Pure mathematics is the poetry of logical ideas.Albert Einstein
Leaders are like mathematicians. They need to master the four basic functions of their craft: addition, subtraction, division and multiplication.
Addition: Leaders need to be addition addicts. They can’t afford to let their capabilities grow stale, especially in two critical areas. First, they need to conquer the emerging leadership competencies required to drive business results in a rapidly changing and uncertain world. Second, and equally as important, they need to strengthen their levels of self-awareness necessary to manage effectively in a postmodern era. Fifty years ago John F. Kennedy observed that leadership and learning are simply indispensable to one another. So, let’s keep adding on.

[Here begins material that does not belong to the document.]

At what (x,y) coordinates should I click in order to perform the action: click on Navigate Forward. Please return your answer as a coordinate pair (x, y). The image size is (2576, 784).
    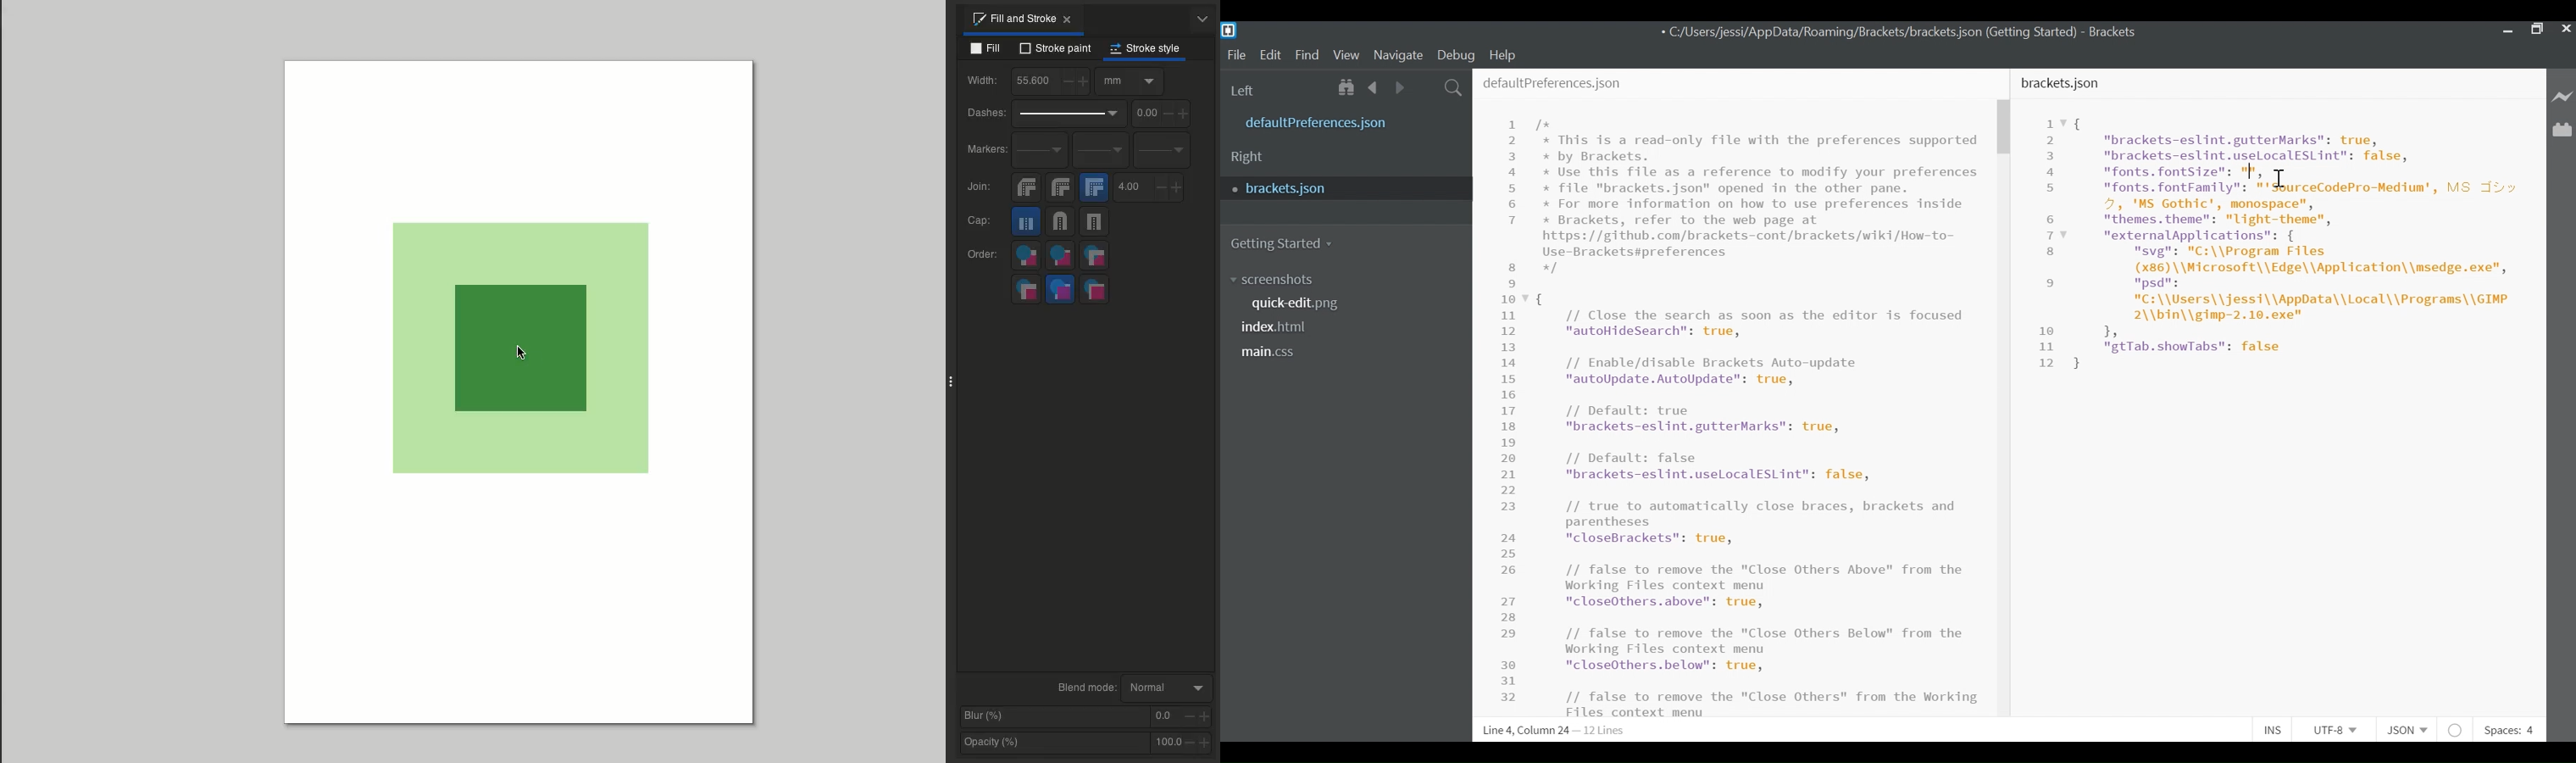
    Looking at the image, I should click on (1400, 88).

Subtraction: Here’s how to lead by subtraction. If you haven’t already done so, get a copy of William Ury’s book The Power of a Positive No: How to Say No and Still Get to Yes (2007) and learn how to amp up your leadership effectiveness and well-being by simply saying “no” more frequently. Ury shows you how to practice subtraction in ways that clarify your intentions, preserve your relationships and remove distractions from your path to leadership success. A friend of mine puts it this way: “I try to say no to at least one request a day, with intention and diplomacy.” That’s leadership by subtraction.
Division: For years, software engineers have used “agile methodologies” to tackle complex software development projects. They break complexity down into discrete tasks, assign cross-functional teams to each task, and adopt flexible test-and-learn approaches to solve each task. Leaders can adopt a similar approach by taking their most complex challenges, dividing them into discrete components and assigning them to skilled teams to accomplish on tight deadlines. Of course, some leaders already do this. When members of my old team in San Francisco read this post, they’ll recognize the phrase “divide and conquer.” Thank you, Melissa.
Multiplication: The key to all leadership is multiplication. Leaders multiply their potential impact by engaging and empowering others. Sustainable leadership is never about “me,” it’s always about “we.” Achieving this shared sense of purpose and direction requires leaders to be clear, open, and authentic in all forms of communication. Effective communication is the multiplier effect for all leadership efforts. You can learn more about how to master the art of leadership communication in my last two “Thinking of Leadership” posts available in the menu on the right.
How to apply the mathematics of leadership
Take a look at the next two weeks on your calendar. Where do you have opportunities to practice a new skill or adopt a new practice that will enhance your leadership effectiveness? Where can you say no to a request, or delegate it to someone else, to create a sharper, more focused set of priorities for yourself? Where can you take something that’s disturbingly complex, divide into subtasks and assign them to teams? And, where can you inspire and motivate others to take on tasks that will multiply your leadership efforts?
Remember, keep it simple. You don’t have to employ all four mathematical functions each and every week. Try this. Block 10 to 15 minutes each Monday morning to identify and commit to just one or two mathematical opportunities each week. Pretty soon, improvements can really add up.